Mesi fa fu l’ipotesi di una camera segreta a ridosso della tomba di Tutankhamon, il faraone bambino; da qualche settimana la notizia di probabili stanze “immacolate” nella Grande Piramide di Giza. E oggi, a conferma di un’attenzione mai sopita nei confronti del magico mondo egizio, una nuova sorprendente scoperta: i resti della regina Nefertari. Era una potente sovrana della diciannovesima dinastia, moglie di Ramesse II, detto il Grande, vissuto più di mille anni prima di Cristo. Ebbe un grande impatto durante il regno, imparò a leggere e a scrivere, e contribuì al dialogo con vari sovrani dell’epoca. Su Plos One, fra le più prestigiose riviste scientifiche, la ricerca condotta da un team di archeologi coordinati dall’Università britannica di York. 

Hanno preso in considerazione i resti di una mummia rinvenuti nella tomba di Nefertari, nel 1904, dall’italiano Ernesto Schiaparelli, conservate in una teca nel Museo Egizio di Torino. Sono due gambe mummificate, sottoposte a una serie di analisi chimiche e antropologiche, compresa una datazione con il carbonio 14. Il frammento più lungo arriva a trenta centimetri, e si compone di una parte scheletrica riconducibile a femore, tibia e rotula. I test hanno confermato la presenza di lesioni tipicamente assimilabili ad artrite e osteoartrosi. È stato possibile studiare dei tessuti vascolari, rappresentati da arterie parzialmente interessate da processi arteriosclerotici: evidentemente anche la “sana” cucina di un tempo non era così in linea con il mantenimento di un buon livello di trigliceridi e colesterolo nel sangue. 

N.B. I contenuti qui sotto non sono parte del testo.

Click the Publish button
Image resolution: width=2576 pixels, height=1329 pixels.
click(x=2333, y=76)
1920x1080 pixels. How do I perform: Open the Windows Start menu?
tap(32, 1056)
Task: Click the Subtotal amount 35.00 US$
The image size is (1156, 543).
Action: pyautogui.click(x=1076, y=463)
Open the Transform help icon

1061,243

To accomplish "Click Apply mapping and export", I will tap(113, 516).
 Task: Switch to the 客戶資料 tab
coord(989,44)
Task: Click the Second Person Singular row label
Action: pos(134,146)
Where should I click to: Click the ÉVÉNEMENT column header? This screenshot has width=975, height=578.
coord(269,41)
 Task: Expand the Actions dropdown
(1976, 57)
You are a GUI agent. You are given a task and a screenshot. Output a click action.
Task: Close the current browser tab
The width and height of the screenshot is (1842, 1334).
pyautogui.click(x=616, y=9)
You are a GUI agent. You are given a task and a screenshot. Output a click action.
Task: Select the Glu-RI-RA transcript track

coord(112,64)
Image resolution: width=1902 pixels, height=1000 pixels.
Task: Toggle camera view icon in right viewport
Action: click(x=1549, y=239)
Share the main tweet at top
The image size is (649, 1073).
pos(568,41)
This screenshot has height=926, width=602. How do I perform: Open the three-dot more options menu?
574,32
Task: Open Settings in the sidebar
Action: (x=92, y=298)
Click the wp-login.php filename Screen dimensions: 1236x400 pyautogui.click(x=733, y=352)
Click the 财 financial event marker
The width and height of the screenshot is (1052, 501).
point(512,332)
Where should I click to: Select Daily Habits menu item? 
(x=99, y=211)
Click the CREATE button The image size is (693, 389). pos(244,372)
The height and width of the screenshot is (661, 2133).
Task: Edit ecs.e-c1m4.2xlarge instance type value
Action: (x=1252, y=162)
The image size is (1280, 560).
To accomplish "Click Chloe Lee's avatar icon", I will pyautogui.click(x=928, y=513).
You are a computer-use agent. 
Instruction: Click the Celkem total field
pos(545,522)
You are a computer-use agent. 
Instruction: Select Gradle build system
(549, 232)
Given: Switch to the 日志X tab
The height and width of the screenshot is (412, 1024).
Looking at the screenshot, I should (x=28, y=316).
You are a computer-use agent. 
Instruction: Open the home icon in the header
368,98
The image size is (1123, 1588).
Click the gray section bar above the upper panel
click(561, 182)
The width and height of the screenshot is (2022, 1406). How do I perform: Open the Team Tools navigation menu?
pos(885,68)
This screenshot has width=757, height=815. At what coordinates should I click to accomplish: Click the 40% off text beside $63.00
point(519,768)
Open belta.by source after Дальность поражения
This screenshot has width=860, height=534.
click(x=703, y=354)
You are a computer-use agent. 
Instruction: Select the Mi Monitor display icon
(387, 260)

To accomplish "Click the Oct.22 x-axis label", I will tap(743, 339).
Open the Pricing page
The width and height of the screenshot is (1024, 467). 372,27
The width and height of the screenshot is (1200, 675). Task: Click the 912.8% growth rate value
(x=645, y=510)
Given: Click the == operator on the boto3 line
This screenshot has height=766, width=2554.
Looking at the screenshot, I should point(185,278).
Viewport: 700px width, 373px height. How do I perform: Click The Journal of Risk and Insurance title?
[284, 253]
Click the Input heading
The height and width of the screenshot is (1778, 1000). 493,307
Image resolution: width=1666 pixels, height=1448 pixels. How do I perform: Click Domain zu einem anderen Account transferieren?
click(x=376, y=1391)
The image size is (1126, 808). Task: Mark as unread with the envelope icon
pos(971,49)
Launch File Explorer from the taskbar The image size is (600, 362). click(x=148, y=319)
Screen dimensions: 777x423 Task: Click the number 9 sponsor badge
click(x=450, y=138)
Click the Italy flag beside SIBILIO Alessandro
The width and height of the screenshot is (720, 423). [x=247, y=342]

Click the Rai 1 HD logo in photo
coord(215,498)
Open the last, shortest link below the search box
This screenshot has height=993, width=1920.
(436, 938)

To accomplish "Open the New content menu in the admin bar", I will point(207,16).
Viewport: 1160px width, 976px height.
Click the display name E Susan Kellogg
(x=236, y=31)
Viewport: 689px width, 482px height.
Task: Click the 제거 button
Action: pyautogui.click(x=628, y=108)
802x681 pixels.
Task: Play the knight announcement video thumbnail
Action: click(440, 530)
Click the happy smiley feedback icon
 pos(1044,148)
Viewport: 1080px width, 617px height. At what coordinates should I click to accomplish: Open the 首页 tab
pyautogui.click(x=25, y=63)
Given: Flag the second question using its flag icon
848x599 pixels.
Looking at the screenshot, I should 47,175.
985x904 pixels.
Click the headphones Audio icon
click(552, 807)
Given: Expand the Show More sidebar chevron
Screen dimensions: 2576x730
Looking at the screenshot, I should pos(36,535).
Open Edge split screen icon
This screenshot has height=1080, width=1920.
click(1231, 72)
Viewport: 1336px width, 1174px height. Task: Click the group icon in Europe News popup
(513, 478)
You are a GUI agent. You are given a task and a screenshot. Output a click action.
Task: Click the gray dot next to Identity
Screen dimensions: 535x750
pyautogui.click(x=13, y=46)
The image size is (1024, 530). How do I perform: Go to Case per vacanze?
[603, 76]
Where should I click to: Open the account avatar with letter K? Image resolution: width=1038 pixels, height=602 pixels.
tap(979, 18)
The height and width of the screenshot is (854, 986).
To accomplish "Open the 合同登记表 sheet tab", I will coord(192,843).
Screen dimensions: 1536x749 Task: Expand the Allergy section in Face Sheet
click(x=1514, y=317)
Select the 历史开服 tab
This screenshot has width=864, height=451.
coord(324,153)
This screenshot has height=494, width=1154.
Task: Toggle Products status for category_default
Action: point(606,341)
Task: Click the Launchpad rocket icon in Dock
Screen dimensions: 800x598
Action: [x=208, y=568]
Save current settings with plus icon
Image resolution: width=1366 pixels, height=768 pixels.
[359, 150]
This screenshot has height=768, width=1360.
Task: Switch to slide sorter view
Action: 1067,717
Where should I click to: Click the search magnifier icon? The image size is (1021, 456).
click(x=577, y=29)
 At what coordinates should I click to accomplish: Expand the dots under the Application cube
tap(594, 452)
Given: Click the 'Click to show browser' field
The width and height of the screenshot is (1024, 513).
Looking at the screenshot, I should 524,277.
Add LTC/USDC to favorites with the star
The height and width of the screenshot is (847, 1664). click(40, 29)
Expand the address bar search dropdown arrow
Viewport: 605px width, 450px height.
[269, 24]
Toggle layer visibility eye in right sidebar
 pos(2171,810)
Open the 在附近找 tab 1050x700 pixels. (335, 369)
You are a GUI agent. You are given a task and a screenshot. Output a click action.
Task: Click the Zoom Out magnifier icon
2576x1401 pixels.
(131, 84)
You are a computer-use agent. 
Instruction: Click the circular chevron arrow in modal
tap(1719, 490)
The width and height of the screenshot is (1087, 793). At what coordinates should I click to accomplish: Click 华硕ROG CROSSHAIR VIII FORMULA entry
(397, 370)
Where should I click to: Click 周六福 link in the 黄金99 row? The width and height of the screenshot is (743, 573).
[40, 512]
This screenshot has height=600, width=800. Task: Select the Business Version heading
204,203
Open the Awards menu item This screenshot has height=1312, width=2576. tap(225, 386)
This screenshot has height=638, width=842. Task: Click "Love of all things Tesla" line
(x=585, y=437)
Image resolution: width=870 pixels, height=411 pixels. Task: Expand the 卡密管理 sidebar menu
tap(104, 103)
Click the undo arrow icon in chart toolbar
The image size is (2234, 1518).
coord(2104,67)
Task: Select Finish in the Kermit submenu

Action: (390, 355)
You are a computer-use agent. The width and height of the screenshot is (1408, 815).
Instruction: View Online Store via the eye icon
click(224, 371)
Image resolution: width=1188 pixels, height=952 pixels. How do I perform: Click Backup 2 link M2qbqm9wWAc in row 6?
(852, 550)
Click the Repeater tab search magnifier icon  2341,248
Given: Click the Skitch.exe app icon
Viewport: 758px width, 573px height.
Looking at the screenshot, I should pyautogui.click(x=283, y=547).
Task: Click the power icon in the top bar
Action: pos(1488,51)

Sono ossa sottili, che senz'altro non appartennero a un operaio che lavorava tutto il giorno all'aperto, ma a un membro di alto rango. Gli esperti spiegano che ci sono molte possibilità che si tratti dei resti della famosa regina, ma non possono esserne certi al 100%: manca infatti il Dna. Quello recuperato da un centimetro quadrato di pelle era troppo degradato per fornire dei risultati convincenti. E in ogni caso mancherebbe la comparazione col profilo dei parenti più stretti (che non sono mai stati identificati). Senza questa firma genetica, dunque, non è possibile cantare vittoria. 

La percentuale è ferma al 75%, un numero comunque rivelante. Coincidono anche tutti i parametri storici. Presenta, in particolare, le caratteristiche delle tecniche di mummificazione osservate dagli imbalsamatori durante il regno di Ramesse II. È intuibile l’utilizzo di bende peculiari e di grassi animali. I resti permettono, peraltro, di stimare la presunta anatomia della regina al momento della morte: una donna di quaranta cinquanta anni, alta 1,65 metri. La grande sposa reale (uno dei tanti soprannomi che le affibbiarono) finì nella tomba che poi venne battezzata QV66. Si trova nella Valle delle Regine ed è fra le più belle tombe egizie che siano mai state scoperte. 

Fu trafugata nell’antichità, ma oggetti e suppellettili ritenuti di poco valore furono abbandonati. È così che, insieme alle gambe del reperto mummificato, sono giunti a noi dei sandali di ottima fattura e trentaquattro figurine di legno con inciso il nome della regina, destinate a fornirle materiale realizzato a mano per accompagnarla nel viaggio nell’aldilà. Frank Ruhli, dell’University of Zurich conclude dicendo che “non possiamo del tutto dimostrare che questi siano i resti della grande regina, ma ogni dato propende per questa tesi; sarebbe stato diverso se le analisi avessero rivelato la mummia di un bimbo o di una persona, comunque, più giovane".